Argentina, Russia and China will all be on a tentative dryness watch list for late this year and more likely in 2017. All three countries are not destined for extreme droughts, but each will have some potential to experience dryness at one time or another that might impact at least a part of the growing seasons.

In the meantime, many tropical regions of the world are seeing their final days of dryness. The Philippines and mainland areas of Southeast Asia are not just going to suddenly find rain falling abundantly, but three to six months from now rain is likely to be falling more abundantly and with greater veracity. India’s monsoon will experience progressively greater rain as the summer wears on with some weakness in the initial days of the monsoon season.

Southern China’s excessive rain situation that has been prevailing for the past few months will slowly abate and three to six months from now dryness is expected to evolve in the interior south. Similarly, central Africa, central America, Colombia and Venezuela will all see improving rainfall later this year with the stress of delayed seasonal rains expected to wane during the next three to four weeks.

East-central Africa, however, is prone to drought during mature La Niña events and a close watch on Tanzania, Uganda, Kenya and parts of Ethiopia is warranted for the fourth quarter of 2016 and most of the year in 2017.

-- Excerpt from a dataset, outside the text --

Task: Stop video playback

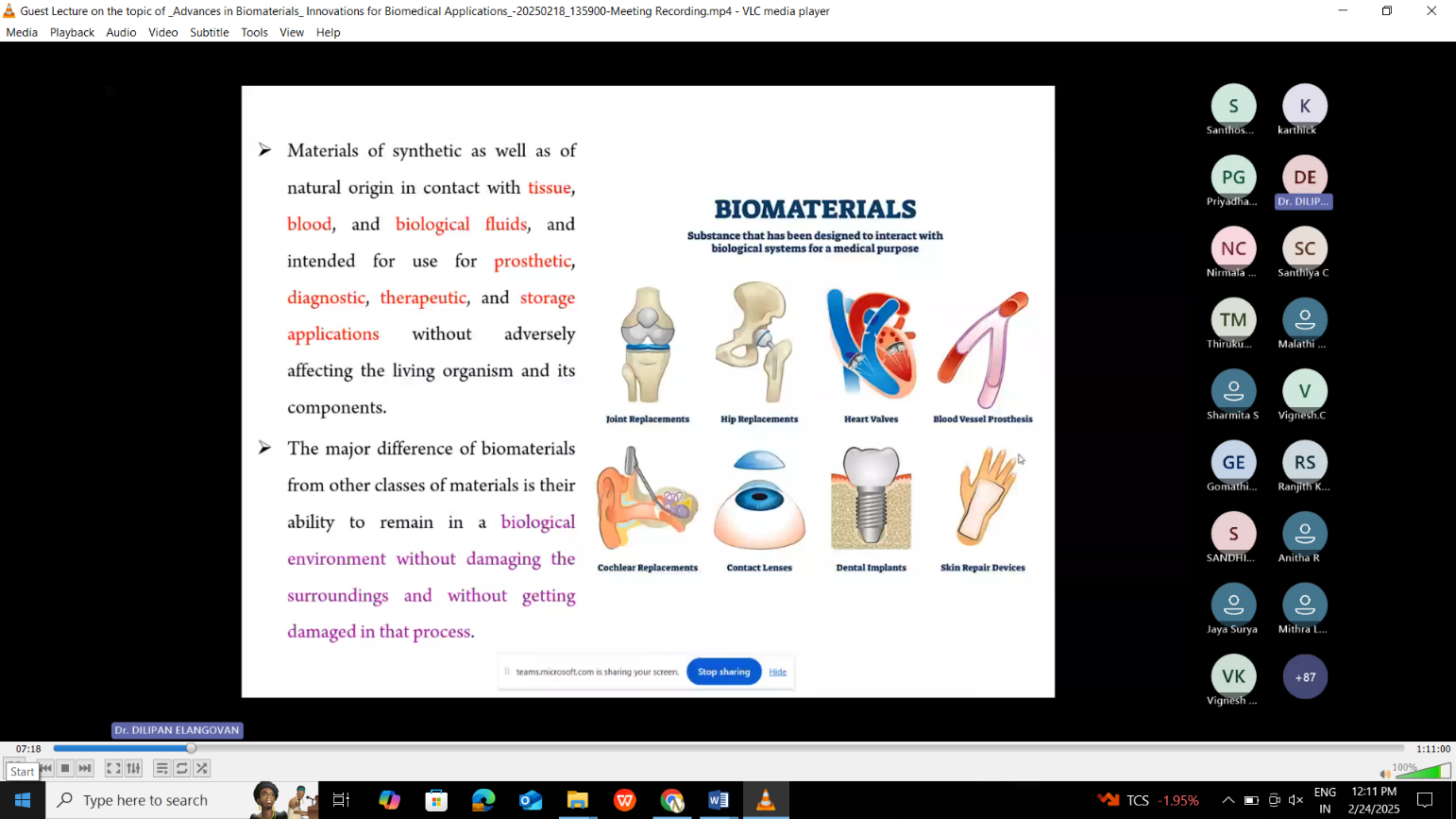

Good near-term news for wheat

In the near term weather outlook, World Weather, Inc. expects wheat in the United, States, Europe, Russia and China to perform relatively well. There will be some risk of freeze damage in the eastern Midwest in early May, but hard red winter wheat is expected to perform well despite some wet weather diseases this spring. Canada’s weather is expected to improve with small grains in the southwestern Prairies getting greater rainfall, while Ontario and Quebec finally break from a persistent wet and cool bias. Europe’s wet and cool bias, however, may come and go frequently in 2016 and that will lead to smaller yields and a possible crop quality issue.

Australia planting is expected to go well, and for the first time in at least two years South Africa will have a chance to plant wheat favorably with some timely rain moistening the soil satisfactorily to get planting done on time. Argentina and Brazil planting will advance well, although winter is expected to come early in both regions, placing much pressure to get crops into the ground as early as possible.